Helpful Hints

Links To Help You Understand OCD

There are large misconceptions out there about what OCD is. It’s often associated with cleaning, neatness, and organization. That can be true and accurate for some people with OCD. However, there’s a large variance in types of OCD. Here are some links to help you understand OCD and what someone is going through. It’s often best to listen and ask questions. Be patient but most of all don’t pry. If someone doesn’t want to share, that’s their right. If they want help, they’ll ask for it.

If you’re going to watch any video, watch this one. Most people with OCD that I know struggle with intrusive thoughts. Even if they have outward compulsions, they get into mental rumination patterns. Ideally, you’d watch all of these videos but I know that is time consuming. I’d highly suggest ERP. It’s extremely helpful. I still have intrusive thoughts daily. My response and rumination is significantly diminished though.
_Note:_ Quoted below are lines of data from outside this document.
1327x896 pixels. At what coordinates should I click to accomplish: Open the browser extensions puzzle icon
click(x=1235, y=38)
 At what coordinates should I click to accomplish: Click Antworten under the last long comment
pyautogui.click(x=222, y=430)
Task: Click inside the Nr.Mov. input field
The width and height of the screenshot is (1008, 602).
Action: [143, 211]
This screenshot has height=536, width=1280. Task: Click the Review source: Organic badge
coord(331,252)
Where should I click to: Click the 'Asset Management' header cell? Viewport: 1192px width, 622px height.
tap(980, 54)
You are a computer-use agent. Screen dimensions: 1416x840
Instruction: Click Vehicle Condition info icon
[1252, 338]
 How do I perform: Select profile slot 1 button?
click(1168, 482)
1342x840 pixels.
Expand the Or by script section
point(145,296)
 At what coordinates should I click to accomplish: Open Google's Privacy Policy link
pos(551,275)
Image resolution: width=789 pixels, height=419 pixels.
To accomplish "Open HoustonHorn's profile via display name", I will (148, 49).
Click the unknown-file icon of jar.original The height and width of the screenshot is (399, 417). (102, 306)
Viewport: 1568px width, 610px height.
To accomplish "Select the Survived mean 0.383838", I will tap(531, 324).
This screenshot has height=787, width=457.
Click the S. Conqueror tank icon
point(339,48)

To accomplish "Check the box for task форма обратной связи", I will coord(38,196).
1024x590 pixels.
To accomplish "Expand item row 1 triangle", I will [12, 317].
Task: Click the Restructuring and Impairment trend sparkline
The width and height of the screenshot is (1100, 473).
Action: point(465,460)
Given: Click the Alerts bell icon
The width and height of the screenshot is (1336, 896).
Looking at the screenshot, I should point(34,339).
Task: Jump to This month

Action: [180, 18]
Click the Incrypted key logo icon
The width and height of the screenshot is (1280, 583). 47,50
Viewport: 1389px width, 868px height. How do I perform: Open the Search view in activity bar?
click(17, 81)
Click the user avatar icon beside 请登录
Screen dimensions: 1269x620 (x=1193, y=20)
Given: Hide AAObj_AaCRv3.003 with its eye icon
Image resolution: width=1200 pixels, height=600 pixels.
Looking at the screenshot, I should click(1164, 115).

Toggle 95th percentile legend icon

This breaks down OCD relatively well. It helps dispel the difference between the adjective that people use as OCD and the real diagnosable disorder that plaques me and a select population. Just a friendly reminder, OCD is VERY treatable. ERP works very well and finding an OCD therapist or group is life changing.

This video is just a general sentiment to what diagnostic criteria you have to meet to be diagnosed. This therapist specializes in self harm and eating disorders. That is why she talks about that connection. Not everyone has all of those things. For me, I only have OCD. Although, it’s quite common for people with OCD to have more than one diagnosis. She suggests CBT therapy which is great in general. Most OCD patients go through ERP or exposure therapy is proven the most effective.

Finally, this is a short video that explains why using OCD as an adjective is so hurtful.

I hope that these videos give you a better sense of what OCD is. A friendly reminder that it’s kind to empathize or sympathize with a loved one dealing with OCD. Remember that the person is on their own journey. They likely are working very hard daily to combat OCD and anxiety. It’s not your job to fix or remind them that it’s their OCD. Be there to listen. That’s likely the best thing you can do for someone who is struggling with Obsessive Compulsive Disorder.

I hope that your day is going well. I hope that your day is filled with joy, positivity, and laughter. I hope you find peace, love, and happiness.